Kifuji also told Novotny during the deposition:
She prescribed clonidine – the drug that killed Rebecca – during the child’s first visit to control the “impulsivity” that Carolyn Riley described. Rebecca was 2 at the time.
She originally came to the United States from her native Japan in 1990 to research dust allergies in children. She switched her training to psychiatry when she went to New England Medical Center in 1994.
In 2000, she took a job at Baystate Medical Services in Springfield because it meant she wouldn’t have to return to Japan for two years and wait for an H-1 work visa.
She diagnosed dozens of children as bipolar or having attention deficit hyperactivity disorder (ADHD) or both, and estimated that she prescribed drugs for 99 percent of her pediatric patients.

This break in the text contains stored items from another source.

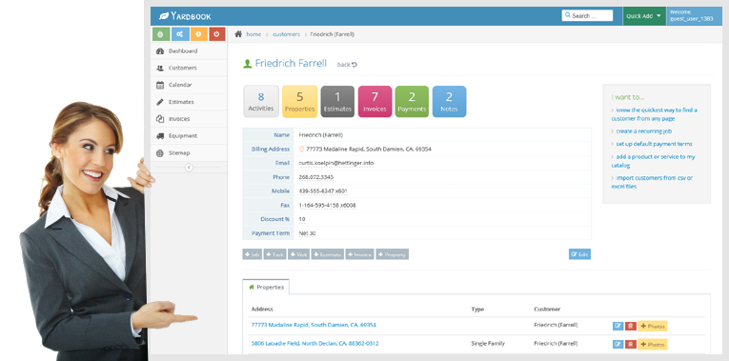Add Photos to Madaline Rapid property
Image resolution: width=729 pixels, height=361 pixels.
tap(653, 326)
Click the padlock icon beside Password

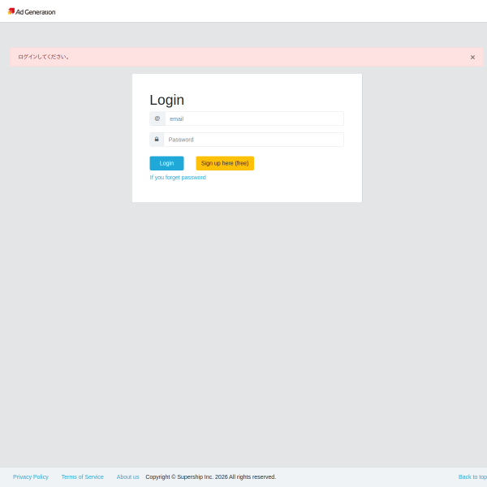tap(157, 140)
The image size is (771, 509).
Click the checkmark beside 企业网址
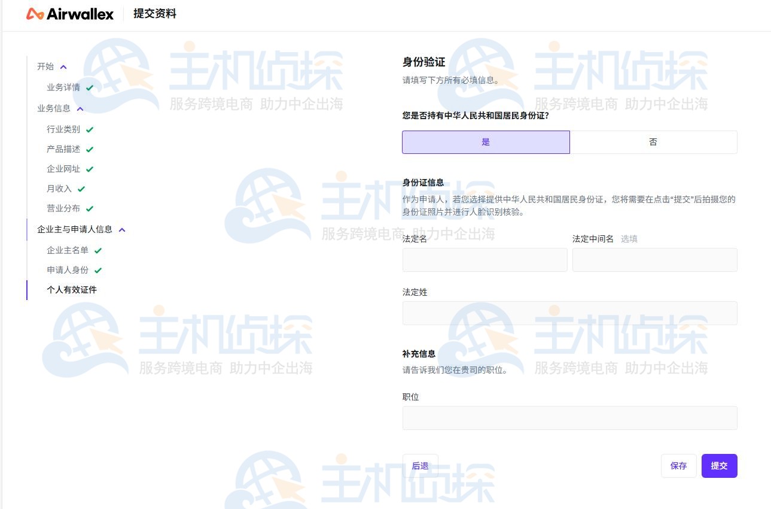tap(90, 169)
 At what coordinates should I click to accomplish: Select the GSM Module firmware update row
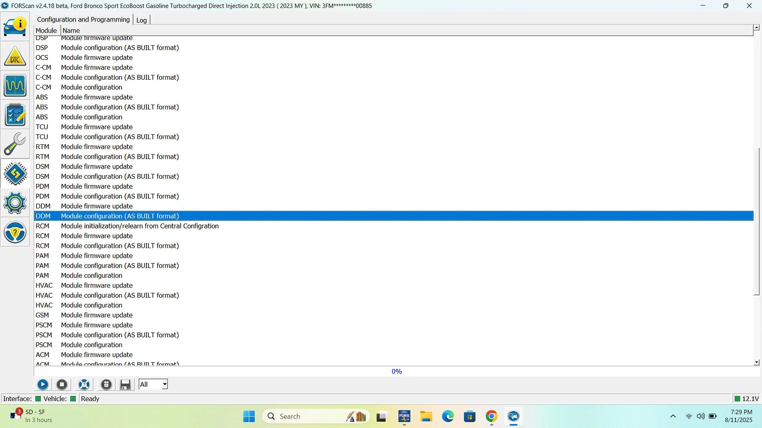pos(97,315)
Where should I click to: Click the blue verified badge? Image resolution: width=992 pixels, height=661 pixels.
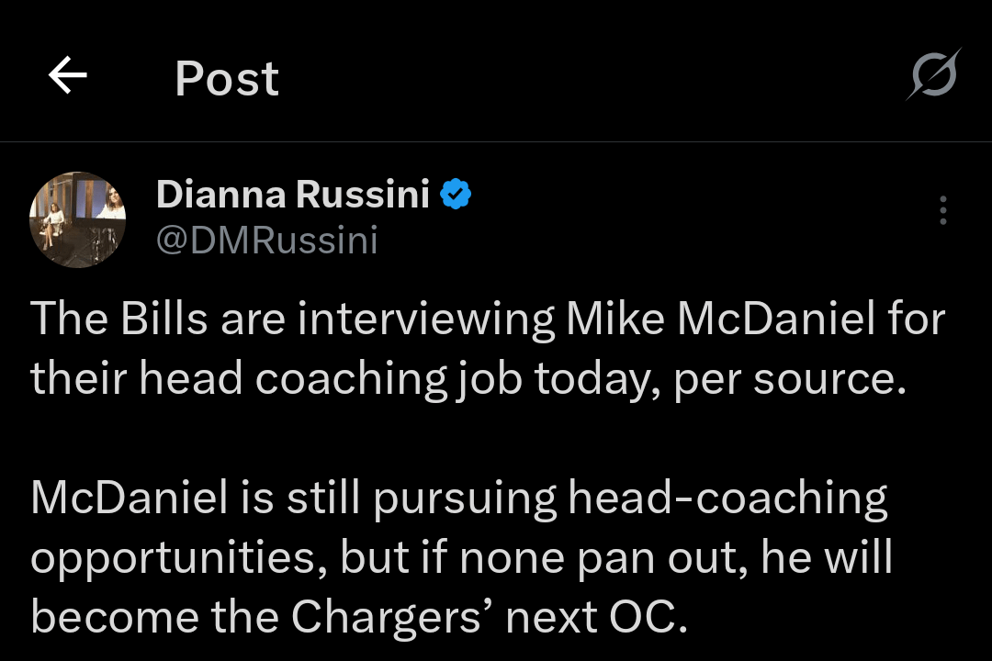(457, 195)
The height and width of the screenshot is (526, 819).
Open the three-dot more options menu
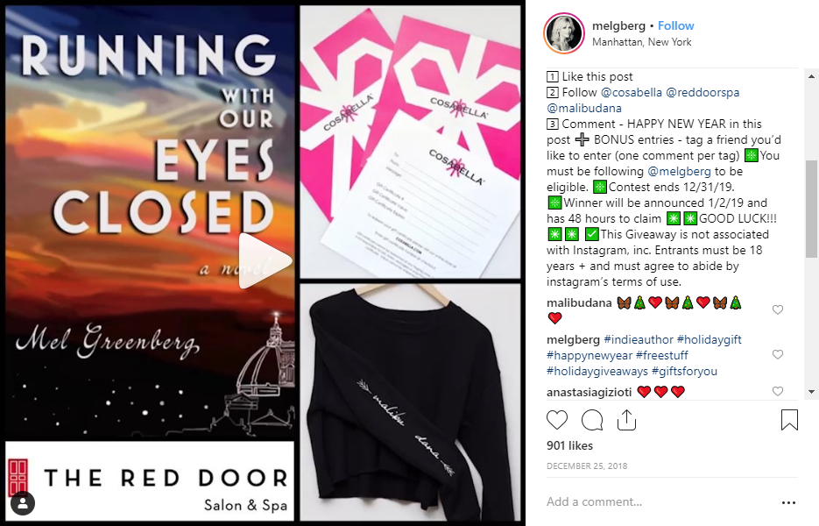click(x=788, y=502)
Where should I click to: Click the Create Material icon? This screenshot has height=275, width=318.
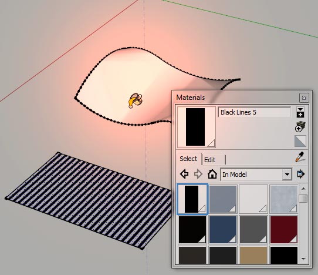pyautogui.click(x=300, y=127)
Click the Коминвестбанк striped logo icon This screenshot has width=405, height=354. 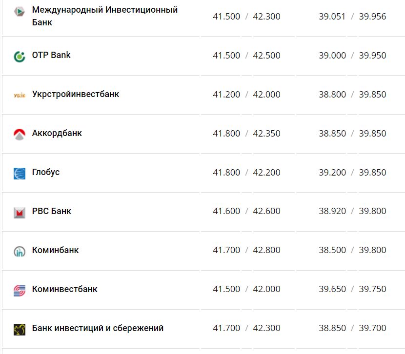[19, 290]
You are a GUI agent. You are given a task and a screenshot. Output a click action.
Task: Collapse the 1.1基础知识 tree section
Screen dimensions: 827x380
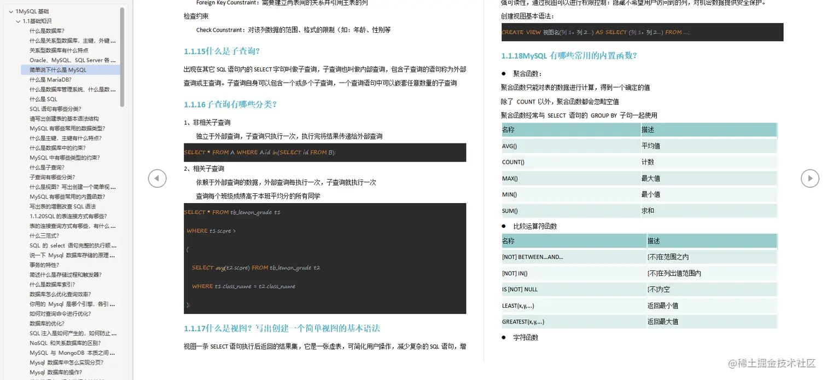point(18,21)
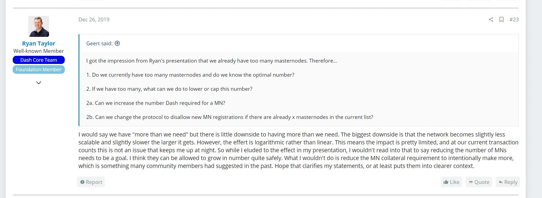
Task: Click inside the quoted Geert message block
Action: [298, 89]

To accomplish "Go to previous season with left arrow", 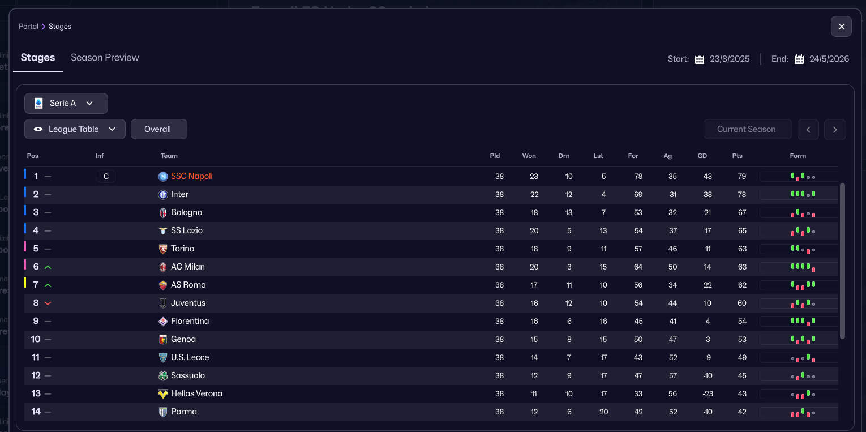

She usually saw Rebecca for 20 minutes at each office visit because she was seeing all three Riley children in an hour.
She explained that some researchers believe the area of the brain called the amygdala is different in people with bipolar disease. But she admitted she didn’t know where the amygdala is in the brain.
Kifuji’s medical career has taken her from Tokyo to Detroit and Boston. She was living in Somerville as of December.
She grew up in Kumamoto, Japan, on the southwest tip of the island of Kyushu, and graduated from Tokyo Women’s Medical College in 1981.
She’s been a permanent legal resident of the U.S. since 1990, and has held a medical license here since 1999.
She worked at Baystate in Springfield from 2000-03. Her outpatients there included the Rileys’ two older children, whom she also diagnosed as bipolar with ADHD.
After Rebecca’s death in December 2006, Tufts Medical Center placed Kifuji on paid leave after the psychiatrist agreed not to practice medicine. The state Board of Registration in Medicine reinstated her license this past September after Plymouth County District Attorney Timothy Cruz announced that a grand jury would not bring criminal charges against her.
In January, Tufts reaffirmed its support for Kifuji and her treatment methods, saying she provided “appropriate” care to Rebecca Riley. Kifuji began seeing patients again in the fall. As of December, she was seeing five outpatients – four children and one adult – and working with a state-funded child psychiatric access program.